» DATA SHOWN
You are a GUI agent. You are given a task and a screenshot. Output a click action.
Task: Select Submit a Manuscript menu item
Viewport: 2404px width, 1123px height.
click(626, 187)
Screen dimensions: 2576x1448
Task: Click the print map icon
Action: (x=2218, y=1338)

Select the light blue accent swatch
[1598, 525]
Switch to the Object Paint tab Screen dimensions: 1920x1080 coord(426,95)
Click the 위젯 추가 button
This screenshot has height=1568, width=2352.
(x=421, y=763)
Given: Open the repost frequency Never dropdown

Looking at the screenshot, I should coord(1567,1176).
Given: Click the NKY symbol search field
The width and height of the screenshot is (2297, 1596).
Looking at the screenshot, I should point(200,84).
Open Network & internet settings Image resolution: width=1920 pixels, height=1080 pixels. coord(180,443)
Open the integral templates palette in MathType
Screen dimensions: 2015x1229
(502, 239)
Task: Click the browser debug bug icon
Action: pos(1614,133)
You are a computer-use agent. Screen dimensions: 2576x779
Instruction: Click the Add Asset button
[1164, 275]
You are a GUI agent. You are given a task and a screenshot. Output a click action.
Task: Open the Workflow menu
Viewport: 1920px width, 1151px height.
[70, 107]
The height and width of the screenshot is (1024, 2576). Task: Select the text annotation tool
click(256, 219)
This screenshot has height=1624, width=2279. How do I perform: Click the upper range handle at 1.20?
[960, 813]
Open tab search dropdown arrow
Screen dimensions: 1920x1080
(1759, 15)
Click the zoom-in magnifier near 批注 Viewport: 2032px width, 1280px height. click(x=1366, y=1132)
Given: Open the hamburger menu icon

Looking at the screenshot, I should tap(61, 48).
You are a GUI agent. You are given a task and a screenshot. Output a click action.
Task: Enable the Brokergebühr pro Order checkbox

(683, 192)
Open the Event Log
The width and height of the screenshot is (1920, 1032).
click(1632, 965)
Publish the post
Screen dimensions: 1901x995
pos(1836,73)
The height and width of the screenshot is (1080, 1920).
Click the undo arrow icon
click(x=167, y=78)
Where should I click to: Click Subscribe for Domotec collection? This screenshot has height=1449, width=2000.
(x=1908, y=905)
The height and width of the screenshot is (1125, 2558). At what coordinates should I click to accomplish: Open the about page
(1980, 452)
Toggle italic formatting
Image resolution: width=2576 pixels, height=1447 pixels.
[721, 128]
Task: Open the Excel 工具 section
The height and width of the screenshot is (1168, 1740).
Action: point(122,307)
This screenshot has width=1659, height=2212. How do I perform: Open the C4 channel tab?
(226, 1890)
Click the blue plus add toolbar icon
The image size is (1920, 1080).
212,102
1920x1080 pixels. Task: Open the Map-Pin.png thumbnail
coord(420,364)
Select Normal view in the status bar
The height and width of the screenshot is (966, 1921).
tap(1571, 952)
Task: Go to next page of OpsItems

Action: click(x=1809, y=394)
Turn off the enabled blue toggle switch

» EXERCISE DESCRIPTION
Would you return each entry exactly as it reads?

» EXERCISE SOLUTION
You are a GUI agent. You are given a task and a screenshot. Output a click action.
Task: Select Submit a Manuscript menu item
Viewport: 2404px width, 1123px height.
click(626, 187)
Screen dimensions: 2576x1448
Task: Click the print map icon
Action: (x=2218, y=1338)

Select the light blue accent swatch
[1598, 525]
Switch to the Object Paint tab Screen dimensions: 1920x1080 coord(426,95)
Click the 위젯 추가 button
This screenshot has height=1568, width=2352.
(x=421, y=763)
Given: Open the repost frequency Never dropdown

Looking at the screenshot, I should coord(1567,1176).
Given: Click the NKY symbol search field
The width and height of the screenshot is (2297, 1596).
Looking at the screenshot, I should point(200,84).
Open Network & internet settings Image resolution: width=1920 pixels, height=1080 pixels. coord(180,443)
Open the integral templates palette in MathType
Screen dimensions: 2015x1229
(502, 239)
Task: Click the browser debug bug icon
Action: pos(1614,133)
You are a computer-use agent. Screen dimensions: 2576x779
Instruction: Click the Add Asset button
[1164, 275]
You are a GUI agent. You are given a task and a screenshot. Output a click action.
Task: Open the Workflow menu
Viewport: 1920px width, 1151px height.
[70, 107]
The height and width of the screenshot is (1024, 2576). Task: Select the text annotation tool
click(256, 219)
This screenshot has height=1624, width=2279. How do I perform: Click the upper range handle at 1.20?
[960, 813]
Open tab search dropdown arrow
Screen dimensions: 1920x1080
(1759, 15)
Click the zoom-in magnifier near 批注 Viewport: 2032px width, 1280px height. click(x=1366, y=1132)
Given: Open the hamburger menu icon

Looking at the screenshot, I should tap(61, 48).
You are a GUI agent. You are given a task and a screenshot. Output a click action.
Task: Enable the Brokergebühr pro Order checkbox

(683, 192)
Open the Event Log
The width and height of the screenshot is (1920, 1032).
click(1632, 965)
Publish the post
Screen dimensions: 1901x995
pos(1836,73)
The height and width of the screenshot is (1080, 1920).
Click the undo arrow icon
click(x=167, y=78)
Where should I click to: Click Subscribe for Domotec collection? This screenshot has height=1449, width=2000.
(x=1908, y=905)
The height and width of the screenshot is (1125, 2558). At what coordinates should I click to accomplish: Open the about page
(1980, 452)
Toggle italic formatting
Image resolution: width=2576 pixels, height=1447 pixels.
[721, 128]
Task: Open the Excel 工具 section
The height and width of the screenshot is (1168, 1740).
Action: point(122,307)
This screenshot has width=1659, height=2212. How do I perform: Open the C4 channel tab?
(226, 1890)
Click the blue plus add toolbar icon
The image size is (1920, 1080).
212,102
1920x1080 pixels. Task: Open the Map-Pin.png thumbnail
coord(420,364)
Select Normal view in the status bar
The height and width of the screenshot is (966, 1921).
tap(1571, 952)
Task: Go to next page of OpsItems

Action: click(x=1809, y=394)
Turn off the enabled blue toggle switch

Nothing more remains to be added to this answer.